To help drive STEAM education in classrooms across Australia, some organisations, such as OfficeMax, have offered financial incentives for schools.
In April, OfficeMax launched its STEAM initiative for teachers with a $25,000 grants program and partnership with education not-for-profit, Cool Australia to help educators integrate these areas of learning into primary and secondary schools.
Through the unique collaboration with Cool Australia, OfficeMax also launched free online teaching resources, including STEAM lesson plans, inquiry units and a professional development program.
Last week, teacher Lisa Pieropan from Thornbury High School, located in Victoria, was announced as the winner of OfficeMax’s inaugural STEAM grants program.
Pieropan will get $5,000 and a STEAM starter kit equipped with essential products to improve STEAM education in her classes. All other seven state-based winners will receive $2,500 as well as a kit for their school.
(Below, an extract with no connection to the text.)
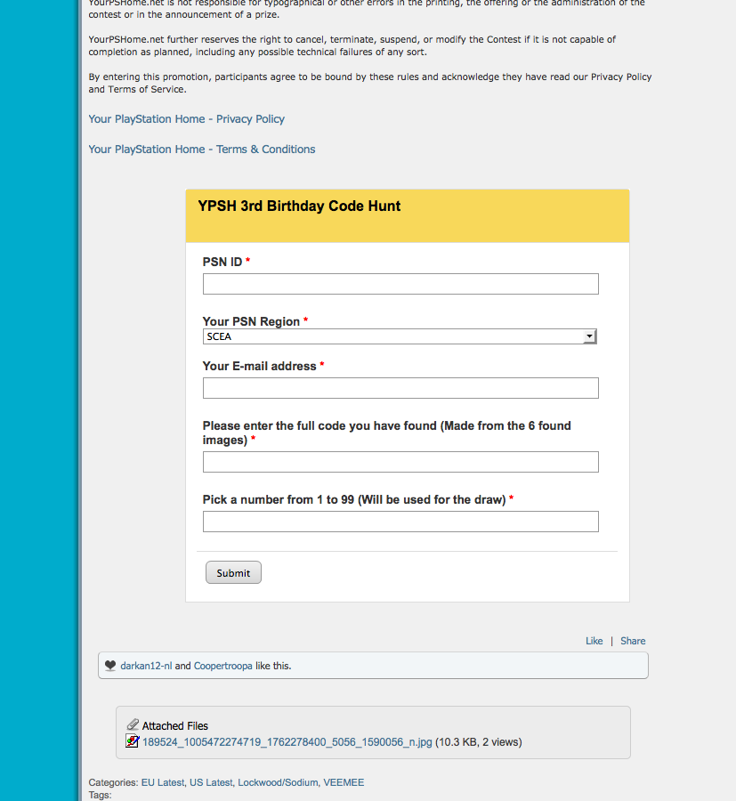Open the Terms & Conditions link

[x=202, y=150]
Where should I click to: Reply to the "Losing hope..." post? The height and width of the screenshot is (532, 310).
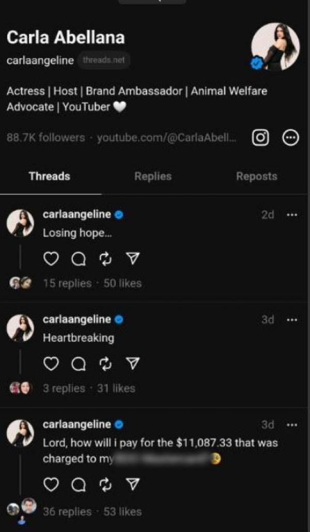(78, 259)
The students at Thornbury High School come from many diverse cultural backgrounds which include a high number of Indigenous students, children of refugees as well as international students.
“As a Victorian public school, funding is always a concern,” Pieropan said.
“Particularly having such a socio-economic diversity, school fees cannot always be afforded by many of our parents and as such we need to be frugal with how we use funds to support the learning of all students.”
Pieropan said the Grant will go into “supporting and encouraging their love of the ever-changing world they are facing”.
Office Max Australia’s general manager of marketing, Anu Jose, said the response to the program has been extremely positive:
“We’ve had an overwhelming response from both teachers and schools who were looking for additional content and tools to support them in their quest to deliver exceptional STEAM education,” Jose said.
“Lisa showcased a true passion for STEAM learning and is set to empower and equip our next generation with the skillsets they need to carve out promising career pathways in this ever-changing world.”